According to John Thorn, the official historian of Major League Baseball since 2011, it goes back to the earliest days of the game. Back then, the person known as the manager was the business manager: the guy who kept the books in order and the road trips on schedule. Meanwhile, the guy we call the manager today, the one who arranges the roster and decides when to pull a pitcher, was known as the captain. In addition to managing the team on the field, he was usually also on the team as a player. For many years, the “manager” wore a player’s uniform simply because he was a player. There were also a few captains who didn’t play for the team and stuck to making decisions in the dugout, and they usually wore suits.

With the passing of time, it became less common for the captain to play, and on most teams they took on strictly managerial roles. Instead of suits proliferating throughout America’s dugouts, though, non-playing captains largely hung on to the tradition of wearing a player's uniform. By the early to mid 20th century, wearing the uniform was the norm for managers, with a few notable exceptions. The Philadelphia Athletics’s Connie Mack and the Brooklyn Dodgers’s Burt Shotton continued to wear suits and ties to games long after it fell out of favor (though Shotton sometimes liked to layer a team jacket on top of his street clothes). Once those two retired, it’s been uniforms as far as the eye can see.

The adherence to the uniform among managers in the second half of the 20th century leads some people to think that MLB mandates it, but a look through the official major league rules [PDF] doesn’t turn up much on a manager’s dress. Rule 1.11(a) (1) says that “All players on a team shall wear uniforms identical in color, trim and style, and all players’ uniforms shall include minimal six-inch numbers on their backs" and rule 2.00 states that a coach is a "team member in uniform appointed by the manager to perform such duties as the manager may designate, such as but not limited to acting as base coach."

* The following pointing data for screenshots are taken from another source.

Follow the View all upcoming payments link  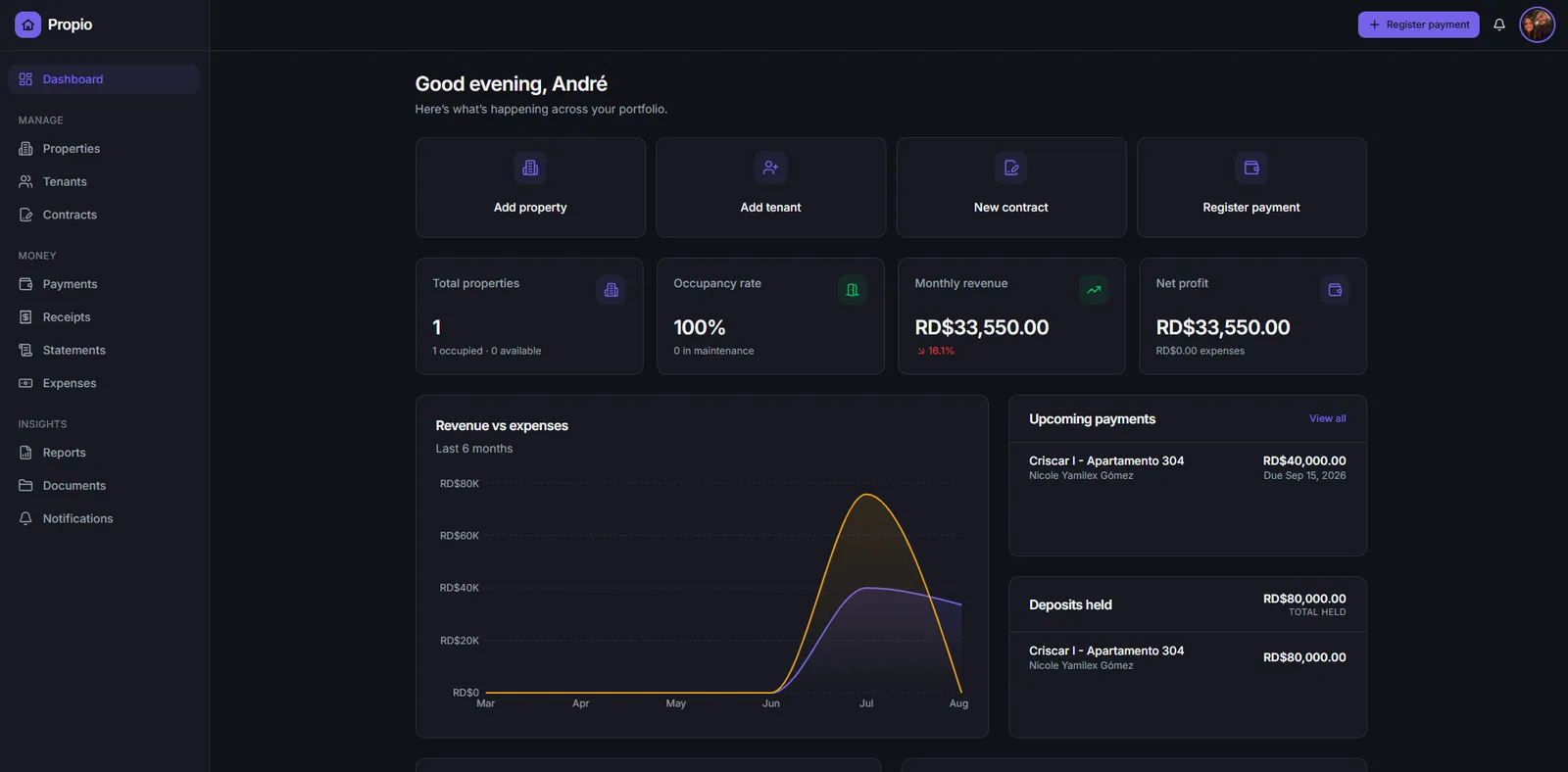coord(1327,418)
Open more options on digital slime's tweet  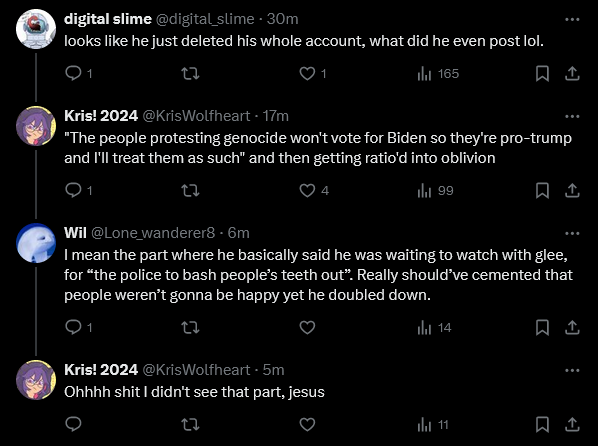[572, 19]
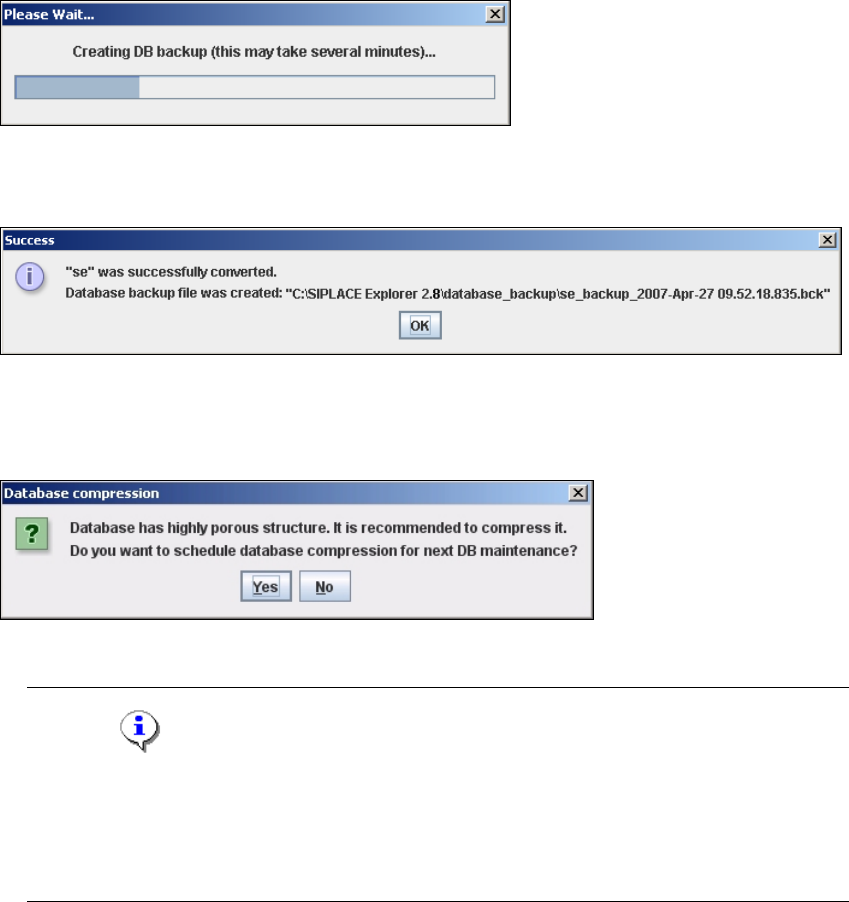The height and width of the screenshot is (902, 849).
Task: Select No in Database compression dialog
Action: [324, 586]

While Rule 2.00 gives a rundown of the manager’s role and some rules that apply to them, it doesn’t specify that they’re uniformed. Further down, Rule 3.15 says that "No person shall be allowed on the playing field during a game except players and coaches in uniform, managers, news photographers authorized by the home team, umpires, officers of the law in uniform and watchmen or other employees of the home club." Again, nothing about the managers being uniformed.

All that said, Rule 2.00 defines the bench or dugout as “the seating facilities reserved for players, substitutes and other team members in uniform when they are not actively engaged on the playing field," and makes no exceptions for managers or anyone else. While the managers’ duds are never addressed anywhere else, this definition does seem to necessitate, in a roundabout way, that managers wear a uniform—at least if they want to have access to the dugout. And, really, where else would they sit?